Our data agree with these studies, as mothers of our thalassaemic well compliant children elaborated a painful perception of the disease and showed impairment in domains involved in physical health, psychological health, quality of life and general health. Poor QoL of caregiving mothers could be explained by a sense of guilt for having generated a child with a genetically determined disease. CBFT could be considered as an appropriate approach to β-thalassaemic children because it seems to have a positive effect on the compliance with the chelation therapy, thus improving the relation and communication with medical staff; however its role is questionable for the complexity of the presenting symptoms both on children and parents. Mothers often conceal their emotional distress, and their attitude is generally overprotective towards the thalassemic children.

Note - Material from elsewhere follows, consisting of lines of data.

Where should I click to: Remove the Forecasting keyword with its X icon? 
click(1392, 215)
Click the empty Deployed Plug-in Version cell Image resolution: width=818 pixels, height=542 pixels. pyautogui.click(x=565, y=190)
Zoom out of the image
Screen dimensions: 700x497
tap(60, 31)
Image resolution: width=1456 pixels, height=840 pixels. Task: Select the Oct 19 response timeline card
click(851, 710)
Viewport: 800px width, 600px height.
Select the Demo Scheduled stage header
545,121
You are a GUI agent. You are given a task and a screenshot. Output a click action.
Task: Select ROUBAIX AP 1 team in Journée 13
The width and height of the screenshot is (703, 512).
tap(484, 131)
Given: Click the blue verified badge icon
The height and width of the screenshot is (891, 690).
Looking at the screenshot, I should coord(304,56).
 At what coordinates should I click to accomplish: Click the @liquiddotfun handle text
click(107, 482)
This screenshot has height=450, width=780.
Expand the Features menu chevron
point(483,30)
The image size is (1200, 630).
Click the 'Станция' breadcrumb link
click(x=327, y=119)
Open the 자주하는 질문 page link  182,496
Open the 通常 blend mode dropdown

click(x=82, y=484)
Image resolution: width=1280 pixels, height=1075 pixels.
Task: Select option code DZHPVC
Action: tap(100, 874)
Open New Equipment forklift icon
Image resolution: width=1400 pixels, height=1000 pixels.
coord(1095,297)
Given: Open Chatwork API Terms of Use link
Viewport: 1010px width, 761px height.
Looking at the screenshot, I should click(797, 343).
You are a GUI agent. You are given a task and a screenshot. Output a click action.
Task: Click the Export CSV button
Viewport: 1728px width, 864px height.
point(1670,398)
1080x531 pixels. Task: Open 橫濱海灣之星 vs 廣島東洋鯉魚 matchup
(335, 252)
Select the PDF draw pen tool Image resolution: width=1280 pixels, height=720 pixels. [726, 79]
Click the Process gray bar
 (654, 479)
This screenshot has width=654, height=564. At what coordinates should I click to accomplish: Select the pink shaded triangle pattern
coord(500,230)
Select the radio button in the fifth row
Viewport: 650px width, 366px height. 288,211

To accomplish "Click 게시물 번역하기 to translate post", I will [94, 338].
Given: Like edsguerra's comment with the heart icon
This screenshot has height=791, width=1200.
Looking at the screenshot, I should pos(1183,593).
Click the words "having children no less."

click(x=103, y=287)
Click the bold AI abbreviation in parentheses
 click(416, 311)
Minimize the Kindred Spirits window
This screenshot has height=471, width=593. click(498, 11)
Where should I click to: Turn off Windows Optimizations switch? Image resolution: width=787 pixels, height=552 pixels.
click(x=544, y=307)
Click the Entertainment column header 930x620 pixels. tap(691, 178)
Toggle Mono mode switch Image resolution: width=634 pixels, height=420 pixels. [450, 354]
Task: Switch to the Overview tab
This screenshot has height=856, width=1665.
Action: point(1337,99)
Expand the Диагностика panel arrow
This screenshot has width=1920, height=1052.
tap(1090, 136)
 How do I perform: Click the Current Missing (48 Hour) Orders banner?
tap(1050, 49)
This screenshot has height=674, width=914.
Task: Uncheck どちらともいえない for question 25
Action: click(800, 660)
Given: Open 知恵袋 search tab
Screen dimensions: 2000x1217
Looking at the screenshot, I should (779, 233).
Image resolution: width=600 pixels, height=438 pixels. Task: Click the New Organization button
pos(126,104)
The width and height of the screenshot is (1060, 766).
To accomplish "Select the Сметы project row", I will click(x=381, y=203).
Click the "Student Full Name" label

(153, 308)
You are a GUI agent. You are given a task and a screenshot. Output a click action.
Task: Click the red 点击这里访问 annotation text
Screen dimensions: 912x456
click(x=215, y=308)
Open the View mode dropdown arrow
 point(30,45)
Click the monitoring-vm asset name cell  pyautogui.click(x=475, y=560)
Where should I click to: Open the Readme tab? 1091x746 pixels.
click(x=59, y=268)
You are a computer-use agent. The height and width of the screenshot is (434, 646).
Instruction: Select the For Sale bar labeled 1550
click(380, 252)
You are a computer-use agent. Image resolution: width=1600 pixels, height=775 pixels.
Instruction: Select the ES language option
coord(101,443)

Despite some limitations, our study is provocative and has potential implications for future research. However, it should be viewed in the context of the following considerations. 1. Endemic Countries in the Mediterranean region have achieved 80–100% prevention of newly affected births, by long-established control programs based on avoiding the pregnancies in heterozygotic couples, and this has dramatically reduced the incidence of β-thalassaemia major in Sicily: the small sample size of the present study reflects these prevention strategies 2. Considering that all the patients were psychologically stressed, we had to make the choice of including each of them in the CBFT sessions, to ensure them the adequate support. 3. In order to assess the degree to which the effects of a sustainable psychological support could influence the experience of parenting a child with thalassaemia major, a longitudinal study of changes over the life span of thalassaemic people, to be started before the initiation of the support therapy, becomes necessary.

Conclusion

The present study suggests that CBFT can be an additional tool to approach the complexity of a chronic disease such as β-thalassaemia major. The choice of CBFT can be can be justified to improve the compliance to chelation therapy; however certain psychological findings, such as somatic complaints, physical symptoms, and separation panic in β-thalassaemia major children are indicative of persistent emotional burden, probably related to the fear for future complications. Involvement of the mothers in the therapeutic setting can improve the relationship with child and medical staff, but we also have to consider that in this case the quality of life of mothers remains somewhat compromised. This kind of therapy could therefore be combined with additional psychological support.